The word "dimensions" marks the lines to keep; find each one in the data and copy it.

[Saved entries]
....

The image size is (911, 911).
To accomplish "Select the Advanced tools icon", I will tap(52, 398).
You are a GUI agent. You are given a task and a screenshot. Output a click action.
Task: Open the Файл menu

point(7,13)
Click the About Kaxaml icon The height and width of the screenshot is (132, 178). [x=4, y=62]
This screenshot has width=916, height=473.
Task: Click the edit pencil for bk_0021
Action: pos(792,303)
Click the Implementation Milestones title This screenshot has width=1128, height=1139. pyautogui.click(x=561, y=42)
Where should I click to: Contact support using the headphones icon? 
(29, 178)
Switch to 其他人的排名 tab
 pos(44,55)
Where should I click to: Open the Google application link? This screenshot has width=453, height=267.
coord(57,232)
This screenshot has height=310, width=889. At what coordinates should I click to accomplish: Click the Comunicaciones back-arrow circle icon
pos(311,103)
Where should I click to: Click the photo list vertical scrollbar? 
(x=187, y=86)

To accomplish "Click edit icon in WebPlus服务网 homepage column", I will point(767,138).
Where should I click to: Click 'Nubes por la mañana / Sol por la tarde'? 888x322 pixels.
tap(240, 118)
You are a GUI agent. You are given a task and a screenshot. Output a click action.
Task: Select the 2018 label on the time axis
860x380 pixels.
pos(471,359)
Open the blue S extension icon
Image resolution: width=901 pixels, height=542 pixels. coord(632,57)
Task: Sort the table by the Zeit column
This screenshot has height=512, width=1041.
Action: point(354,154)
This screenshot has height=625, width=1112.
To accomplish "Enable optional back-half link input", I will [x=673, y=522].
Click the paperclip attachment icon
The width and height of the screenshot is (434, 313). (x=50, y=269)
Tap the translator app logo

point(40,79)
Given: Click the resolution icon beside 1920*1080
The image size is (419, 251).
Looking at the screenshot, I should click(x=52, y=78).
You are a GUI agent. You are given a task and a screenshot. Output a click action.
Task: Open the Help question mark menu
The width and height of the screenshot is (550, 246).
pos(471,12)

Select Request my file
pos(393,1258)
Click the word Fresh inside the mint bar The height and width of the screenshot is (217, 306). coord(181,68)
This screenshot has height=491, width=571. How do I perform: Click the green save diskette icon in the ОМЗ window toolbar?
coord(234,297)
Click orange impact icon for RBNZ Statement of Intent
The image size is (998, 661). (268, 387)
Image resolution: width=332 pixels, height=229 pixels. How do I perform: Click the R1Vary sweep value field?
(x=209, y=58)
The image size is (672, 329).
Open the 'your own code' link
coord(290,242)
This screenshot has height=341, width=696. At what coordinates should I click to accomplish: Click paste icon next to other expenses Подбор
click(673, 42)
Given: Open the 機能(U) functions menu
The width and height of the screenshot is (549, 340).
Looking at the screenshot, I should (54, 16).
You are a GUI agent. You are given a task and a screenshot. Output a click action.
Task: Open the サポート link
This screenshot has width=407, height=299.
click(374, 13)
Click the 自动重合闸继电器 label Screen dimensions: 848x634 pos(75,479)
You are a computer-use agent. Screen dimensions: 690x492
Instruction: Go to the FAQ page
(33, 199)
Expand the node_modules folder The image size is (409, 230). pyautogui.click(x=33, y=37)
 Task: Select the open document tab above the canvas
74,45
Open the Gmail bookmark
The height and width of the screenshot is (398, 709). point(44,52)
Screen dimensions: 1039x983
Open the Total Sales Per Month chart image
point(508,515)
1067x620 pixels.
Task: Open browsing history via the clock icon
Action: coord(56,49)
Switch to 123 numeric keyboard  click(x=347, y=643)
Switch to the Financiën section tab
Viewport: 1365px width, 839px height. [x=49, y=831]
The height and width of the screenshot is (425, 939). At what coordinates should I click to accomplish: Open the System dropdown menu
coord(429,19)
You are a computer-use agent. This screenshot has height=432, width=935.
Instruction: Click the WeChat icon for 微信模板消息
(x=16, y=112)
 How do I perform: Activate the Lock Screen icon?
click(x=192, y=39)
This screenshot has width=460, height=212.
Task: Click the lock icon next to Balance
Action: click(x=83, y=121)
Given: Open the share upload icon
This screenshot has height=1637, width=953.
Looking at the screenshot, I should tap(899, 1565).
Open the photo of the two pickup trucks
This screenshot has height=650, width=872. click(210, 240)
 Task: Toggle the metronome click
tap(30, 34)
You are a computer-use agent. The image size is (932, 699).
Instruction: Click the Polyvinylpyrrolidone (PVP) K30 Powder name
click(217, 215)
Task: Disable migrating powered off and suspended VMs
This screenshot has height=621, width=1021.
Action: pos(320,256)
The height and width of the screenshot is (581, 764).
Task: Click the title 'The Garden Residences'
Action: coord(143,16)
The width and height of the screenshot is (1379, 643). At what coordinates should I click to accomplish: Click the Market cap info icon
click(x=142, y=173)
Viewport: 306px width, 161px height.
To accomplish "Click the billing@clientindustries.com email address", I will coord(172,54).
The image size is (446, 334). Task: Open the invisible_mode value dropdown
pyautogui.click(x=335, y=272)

....

_TASK RESULT_
Click the 自动重合闸继电器 label Screen dimensions: 848x634 pos(75,479)
You are a computer-use agent. Screen dimensions: 690x492
Screen dimensions: 1039x983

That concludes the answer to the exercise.